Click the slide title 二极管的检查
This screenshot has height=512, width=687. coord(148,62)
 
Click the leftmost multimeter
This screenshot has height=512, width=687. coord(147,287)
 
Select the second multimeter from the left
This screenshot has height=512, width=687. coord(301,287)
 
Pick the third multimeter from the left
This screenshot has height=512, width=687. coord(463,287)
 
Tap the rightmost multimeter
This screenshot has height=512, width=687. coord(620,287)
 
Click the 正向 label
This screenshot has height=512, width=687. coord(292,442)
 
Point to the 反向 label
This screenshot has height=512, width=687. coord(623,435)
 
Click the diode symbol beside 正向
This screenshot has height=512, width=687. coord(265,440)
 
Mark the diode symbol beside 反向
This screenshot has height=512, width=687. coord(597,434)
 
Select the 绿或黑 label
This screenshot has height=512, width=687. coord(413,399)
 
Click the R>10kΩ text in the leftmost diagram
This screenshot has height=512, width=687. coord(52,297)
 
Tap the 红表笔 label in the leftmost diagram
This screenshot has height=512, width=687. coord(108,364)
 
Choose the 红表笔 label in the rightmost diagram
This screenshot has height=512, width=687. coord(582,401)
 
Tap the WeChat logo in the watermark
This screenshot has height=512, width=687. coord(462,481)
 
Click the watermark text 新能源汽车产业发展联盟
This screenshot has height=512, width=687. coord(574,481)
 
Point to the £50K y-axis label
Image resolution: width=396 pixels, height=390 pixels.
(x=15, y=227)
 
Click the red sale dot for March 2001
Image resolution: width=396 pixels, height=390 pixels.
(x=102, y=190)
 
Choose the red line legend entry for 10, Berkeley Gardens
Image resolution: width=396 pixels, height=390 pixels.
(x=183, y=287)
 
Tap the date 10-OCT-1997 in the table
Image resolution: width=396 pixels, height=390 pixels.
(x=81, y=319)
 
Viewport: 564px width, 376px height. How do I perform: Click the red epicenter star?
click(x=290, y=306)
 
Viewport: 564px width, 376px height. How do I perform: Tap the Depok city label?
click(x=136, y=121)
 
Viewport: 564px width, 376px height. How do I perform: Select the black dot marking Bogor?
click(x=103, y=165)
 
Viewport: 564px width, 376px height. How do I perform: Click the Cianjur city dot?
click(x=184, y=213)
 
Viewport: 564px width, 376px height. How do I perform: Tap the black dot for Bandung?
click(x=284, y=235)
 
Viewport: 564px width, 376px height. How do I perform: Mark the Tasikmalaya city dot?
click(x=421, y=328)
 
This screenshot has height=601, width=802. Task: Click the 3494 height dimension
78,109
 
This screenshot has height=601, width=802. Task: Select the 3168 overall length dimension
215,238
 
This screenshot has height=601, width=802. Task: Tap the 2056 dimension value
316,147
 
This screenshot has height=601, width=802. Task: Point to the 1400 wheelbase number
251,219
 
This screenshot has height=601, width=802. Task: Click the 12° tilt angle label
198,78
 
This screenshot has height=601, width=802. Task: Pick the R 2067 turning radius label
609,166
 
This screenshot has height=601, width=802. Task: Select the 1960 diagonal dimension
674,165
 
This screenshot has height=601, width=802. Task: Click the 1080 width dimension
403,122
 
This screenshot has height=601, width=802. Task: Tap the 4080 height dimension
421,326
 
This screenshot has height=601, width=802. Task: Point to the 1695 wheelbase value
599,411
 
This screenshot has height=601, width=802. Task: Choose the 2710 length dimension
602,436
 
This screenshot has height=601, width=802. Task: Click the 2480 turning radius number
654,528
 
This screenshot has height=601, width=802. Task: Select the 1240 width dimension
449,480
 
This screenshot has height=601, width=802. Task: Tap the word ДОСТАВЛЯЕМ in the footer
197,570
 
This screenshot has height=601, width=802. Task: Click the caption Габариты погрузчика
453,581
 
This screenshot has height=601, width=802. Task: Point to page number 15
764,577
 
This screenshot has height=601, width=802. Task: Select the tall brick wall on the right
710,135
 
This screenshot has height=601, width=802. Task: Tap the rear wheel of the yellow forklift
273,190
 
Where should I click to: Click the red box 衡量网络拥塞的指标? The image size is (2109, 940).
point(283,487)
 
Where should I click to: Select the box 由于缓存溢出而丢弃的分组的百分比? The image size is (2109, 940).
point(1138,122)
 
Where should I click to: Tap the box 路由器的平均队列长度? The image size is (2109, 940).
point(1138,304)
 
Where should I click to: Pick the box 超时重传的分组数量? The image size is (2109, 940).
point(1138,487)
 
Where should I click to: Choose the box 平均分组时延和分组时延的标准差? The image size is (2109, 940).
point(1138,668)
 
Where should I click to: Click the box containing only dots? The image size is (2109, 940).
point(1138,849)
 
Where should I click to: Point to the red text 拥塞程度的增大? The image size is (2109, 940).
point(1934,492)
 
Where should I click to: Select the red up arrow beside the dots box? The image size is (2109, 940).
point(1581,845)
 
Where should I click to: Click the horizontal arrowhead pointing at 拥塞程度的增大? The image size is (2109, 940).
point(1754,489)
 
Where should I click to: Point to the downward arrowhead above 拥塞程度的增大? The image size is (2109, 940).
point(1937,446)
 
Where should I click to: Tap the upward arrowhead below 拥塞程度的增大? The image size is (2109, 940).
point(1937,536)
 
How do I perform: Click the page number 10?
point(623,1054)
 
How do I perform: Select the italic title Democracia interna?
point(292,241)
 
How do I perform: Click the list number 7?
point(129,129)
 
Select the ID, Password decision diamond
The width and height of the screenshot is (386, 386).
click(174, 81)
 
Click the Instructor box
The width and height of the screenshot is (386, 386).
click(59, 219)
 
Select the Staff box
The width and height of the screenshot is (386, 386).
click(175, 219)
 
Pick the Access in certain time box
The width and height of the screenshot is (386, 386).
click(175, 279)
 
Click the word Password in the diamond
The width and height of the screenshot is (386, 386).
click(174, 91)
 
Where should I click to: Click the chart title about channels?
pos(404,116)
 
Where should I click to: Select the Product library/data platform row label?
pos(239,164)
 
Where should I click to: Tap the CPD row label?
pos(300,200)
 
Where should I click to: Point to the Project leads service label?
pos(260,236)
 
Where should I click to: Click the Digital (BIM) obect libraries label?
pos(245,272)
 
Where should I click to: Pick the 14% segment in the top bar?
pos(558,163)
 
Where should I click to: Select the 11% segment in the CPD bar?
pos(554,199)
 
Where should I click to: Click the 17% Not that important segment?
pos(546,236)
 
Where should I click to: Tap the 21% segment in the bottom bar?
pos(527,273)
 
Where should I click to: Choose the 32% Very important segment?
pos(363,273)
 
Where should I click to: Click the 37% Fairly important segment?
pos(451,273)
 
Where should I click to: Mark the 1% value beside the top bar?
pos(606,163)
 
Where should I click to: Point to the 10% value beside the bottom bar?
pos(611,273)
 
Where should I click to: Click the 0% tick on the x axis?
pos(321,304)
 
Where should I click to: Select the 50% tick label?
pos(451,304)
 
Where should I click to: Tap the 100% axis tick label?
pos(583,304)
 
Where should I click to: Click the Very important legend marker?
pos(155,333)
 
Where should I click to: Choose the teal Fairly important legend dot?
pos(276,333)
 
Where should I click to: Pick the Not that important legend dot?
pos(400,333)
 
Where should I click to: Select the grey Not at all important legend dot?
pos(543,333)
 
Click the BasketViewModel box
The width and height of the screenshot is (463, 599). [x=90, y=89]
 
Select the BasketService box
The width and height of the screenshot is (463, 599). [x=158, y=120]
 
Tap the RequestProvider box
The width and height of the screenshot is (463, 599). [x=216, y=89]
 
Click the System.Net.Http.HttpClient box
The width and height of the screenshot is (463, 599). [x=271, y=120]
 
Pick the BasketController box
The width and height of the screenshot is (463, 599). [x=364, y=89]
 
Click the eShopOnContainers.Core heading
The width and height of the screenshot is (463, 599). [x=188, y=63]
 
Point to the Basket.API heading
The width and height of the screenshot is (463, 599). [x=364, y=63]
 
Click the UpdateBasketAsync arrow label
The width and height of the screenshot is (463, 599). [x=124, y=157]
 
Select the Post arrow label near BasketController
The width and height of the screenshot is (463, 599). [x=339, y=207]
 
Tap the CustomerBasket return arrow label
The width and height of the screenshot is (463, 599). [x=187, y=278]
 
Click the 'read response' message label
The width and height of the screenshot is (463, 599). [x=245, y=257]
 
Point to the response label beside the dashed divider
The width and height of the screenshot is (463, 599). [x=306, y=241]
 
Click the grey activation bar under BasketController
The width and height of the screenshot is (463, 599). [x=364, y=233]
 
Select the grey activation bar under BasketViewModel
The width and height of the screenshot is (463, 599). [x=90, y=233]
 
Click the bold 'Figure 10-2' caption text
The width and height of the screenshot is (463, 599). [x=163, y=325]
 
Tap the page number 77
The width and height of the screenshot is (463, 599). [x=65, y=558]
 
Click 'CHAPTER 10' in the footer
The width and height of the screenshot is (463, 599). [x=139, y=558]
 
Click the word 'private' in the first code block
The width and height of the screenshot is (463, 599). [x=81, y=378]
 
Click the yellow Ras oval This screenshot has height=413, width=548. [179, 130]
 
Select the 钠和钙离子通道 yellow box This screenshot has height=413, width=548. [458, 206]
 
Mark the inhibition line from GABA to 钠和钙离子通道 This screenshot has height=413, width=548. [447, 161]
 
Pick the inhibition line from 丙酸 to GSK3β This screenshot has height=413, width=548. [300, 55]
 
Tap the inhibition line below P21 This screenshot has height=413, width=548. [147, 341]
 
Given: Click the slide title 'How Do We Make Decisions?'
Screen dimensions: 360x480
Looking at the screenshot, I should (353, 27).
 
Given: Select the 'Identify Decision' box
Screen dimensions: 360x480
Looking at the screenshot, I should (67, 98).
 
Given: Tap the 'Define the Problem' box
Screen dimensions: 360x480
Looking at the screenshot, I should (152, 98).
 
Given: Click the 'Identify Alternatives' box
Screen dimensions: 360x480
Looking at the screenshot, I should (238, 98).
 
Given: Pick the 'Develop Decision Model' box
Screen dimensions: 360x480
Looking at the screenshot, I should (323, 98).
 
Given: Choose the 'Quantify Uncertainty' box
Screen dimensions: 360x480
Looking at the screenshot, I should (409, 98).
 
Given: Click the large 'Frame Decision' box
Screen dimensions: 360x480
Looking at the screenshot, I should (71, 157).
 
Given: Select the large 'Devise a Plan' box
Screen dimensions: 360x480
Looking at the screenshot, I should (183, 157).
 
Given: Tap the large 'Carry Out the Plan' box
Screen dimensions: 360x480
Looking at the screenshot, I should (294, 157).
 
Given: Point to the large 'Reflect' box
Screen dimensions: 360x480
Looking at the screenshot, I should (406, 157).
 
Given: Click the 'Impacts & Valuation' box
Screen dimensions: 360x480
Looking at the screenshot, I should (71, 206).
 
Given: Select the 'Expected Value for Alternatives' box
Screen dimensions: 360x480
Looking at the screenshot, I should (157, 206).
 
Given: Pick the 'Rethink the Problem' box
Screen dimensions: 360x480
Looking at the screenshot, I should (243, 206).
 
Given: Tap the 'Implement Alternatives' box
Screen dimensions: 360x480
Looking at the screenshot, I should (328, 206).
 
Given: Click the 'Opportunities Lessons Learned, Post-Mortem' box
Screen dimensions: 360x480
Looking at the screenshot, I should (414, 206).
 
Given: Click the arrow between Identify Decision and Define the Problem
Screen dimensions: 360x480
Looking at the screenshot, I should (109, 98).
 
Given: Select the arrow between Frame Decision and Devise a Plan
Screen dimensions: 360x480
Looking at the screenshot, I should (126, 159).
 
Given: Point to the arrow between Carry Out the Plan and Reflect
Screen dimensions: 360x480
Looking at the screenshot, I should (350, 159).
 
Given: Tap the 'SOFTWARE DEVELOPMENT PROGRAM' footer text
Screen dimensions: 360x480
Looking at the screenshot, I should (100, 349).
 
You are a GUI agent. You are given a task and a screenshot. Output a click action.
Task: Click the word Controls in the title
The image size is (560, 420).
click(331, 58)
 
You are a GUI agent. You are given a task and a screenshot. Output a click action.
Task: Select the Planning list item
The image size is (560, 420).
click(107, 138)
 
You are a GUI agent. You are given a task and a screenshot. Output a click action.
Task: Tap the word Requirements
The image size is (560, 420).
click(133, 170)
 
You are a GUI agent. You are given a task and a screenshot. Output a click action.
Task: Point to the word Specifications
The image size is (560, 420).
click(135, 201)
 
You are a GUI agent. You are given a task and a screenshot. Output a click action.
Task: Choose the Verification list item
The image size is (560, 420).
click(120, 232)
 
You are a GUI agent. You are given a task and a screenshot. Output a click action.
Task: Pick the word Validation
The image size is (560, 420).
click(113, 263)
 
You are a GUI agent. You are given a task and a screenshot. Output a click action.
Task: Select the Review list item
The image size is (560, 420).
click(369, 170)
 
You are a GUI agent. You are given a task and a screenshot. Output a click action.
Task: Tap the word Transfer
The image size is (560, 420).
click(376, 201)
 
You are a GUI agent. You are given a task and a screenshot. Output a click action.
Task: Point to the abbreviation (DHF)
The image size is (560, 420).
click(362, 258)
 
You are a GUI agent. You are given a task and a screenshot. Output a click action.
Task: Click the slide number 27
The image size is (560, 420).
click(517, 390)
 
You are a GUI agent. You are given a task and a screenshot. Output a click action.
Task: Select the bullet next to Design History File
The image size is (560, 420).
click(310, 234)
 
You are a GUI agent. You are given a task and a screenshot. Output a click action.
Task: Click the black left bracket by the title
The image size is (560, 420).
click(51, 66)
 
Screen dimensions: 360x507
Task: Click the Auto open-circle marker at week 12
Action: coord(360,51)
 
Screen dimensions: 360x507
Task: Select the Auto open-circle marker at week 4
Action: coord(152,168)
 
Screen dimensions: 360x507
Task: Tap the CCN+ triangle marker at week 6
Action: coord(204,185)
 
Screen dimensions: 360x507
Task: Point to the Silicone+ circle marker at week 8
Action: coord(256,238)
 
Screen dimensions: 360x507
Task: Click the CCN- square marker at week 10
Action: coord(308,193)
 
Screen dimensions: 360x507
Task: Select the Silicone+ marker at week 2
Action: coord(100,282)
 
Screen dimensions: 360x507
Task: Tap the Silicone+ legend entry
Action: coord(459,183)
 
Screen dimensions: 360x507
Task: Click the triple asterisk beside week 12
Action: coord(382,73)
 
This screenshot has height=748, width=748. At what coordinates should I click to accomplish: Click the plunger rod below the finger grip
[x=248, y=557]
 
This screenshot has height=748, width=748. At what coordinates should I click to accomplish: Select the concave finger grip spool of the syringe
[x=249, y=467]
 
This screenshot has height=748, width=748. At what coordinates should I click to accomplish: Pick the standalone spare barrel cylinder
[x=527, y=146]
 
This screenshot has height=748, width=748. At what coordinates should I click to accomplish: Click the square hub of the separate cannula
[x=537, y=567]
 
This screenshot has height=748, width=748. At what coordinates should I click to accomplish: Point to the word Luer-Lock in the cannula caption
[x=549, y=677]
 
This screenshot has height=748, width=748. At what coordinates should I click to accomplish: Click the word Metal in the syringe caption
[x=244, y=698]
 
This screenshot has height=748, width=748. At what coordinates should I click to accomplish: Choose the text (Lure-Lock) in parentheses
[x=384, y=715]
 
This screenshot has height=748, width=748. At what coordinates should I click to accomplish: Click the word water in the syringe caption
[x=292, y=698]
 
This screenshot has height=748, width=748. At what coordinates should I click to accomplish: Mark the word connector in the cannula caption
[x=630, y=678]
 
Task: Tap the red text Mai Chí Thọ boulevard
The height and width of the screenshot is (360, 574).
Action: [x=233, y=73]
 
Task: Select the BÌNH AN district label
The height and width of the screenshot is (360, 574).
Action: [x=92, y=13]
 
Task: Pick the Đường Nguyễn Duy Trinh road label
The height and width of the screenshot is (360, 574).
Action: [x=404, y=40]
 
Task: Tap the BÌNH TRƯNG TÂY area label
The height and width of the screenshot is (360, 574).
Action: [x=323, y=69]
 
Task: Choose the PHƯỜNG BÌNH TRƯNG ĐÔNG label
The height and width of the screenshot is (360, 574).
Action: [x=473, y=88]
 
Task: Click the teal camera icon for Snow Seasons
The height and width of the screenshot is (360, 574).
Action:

[Task goal]: Pull out every line of the material above that contains the word "syringe", and copy each one unchanged.

[Expected output]:
This screenshot has height=748, width=748. At what coordinates should I click to accomplish: Select the concave finger grip spool of the syringe
This screenshot has height=748, width=748. At what coordinates should I click to accomplish: Click the word Metal in the syringe caption
This screenshot has height=748, width=748. At what coordinates should I click to accomplish: Click the word water in the syringe caption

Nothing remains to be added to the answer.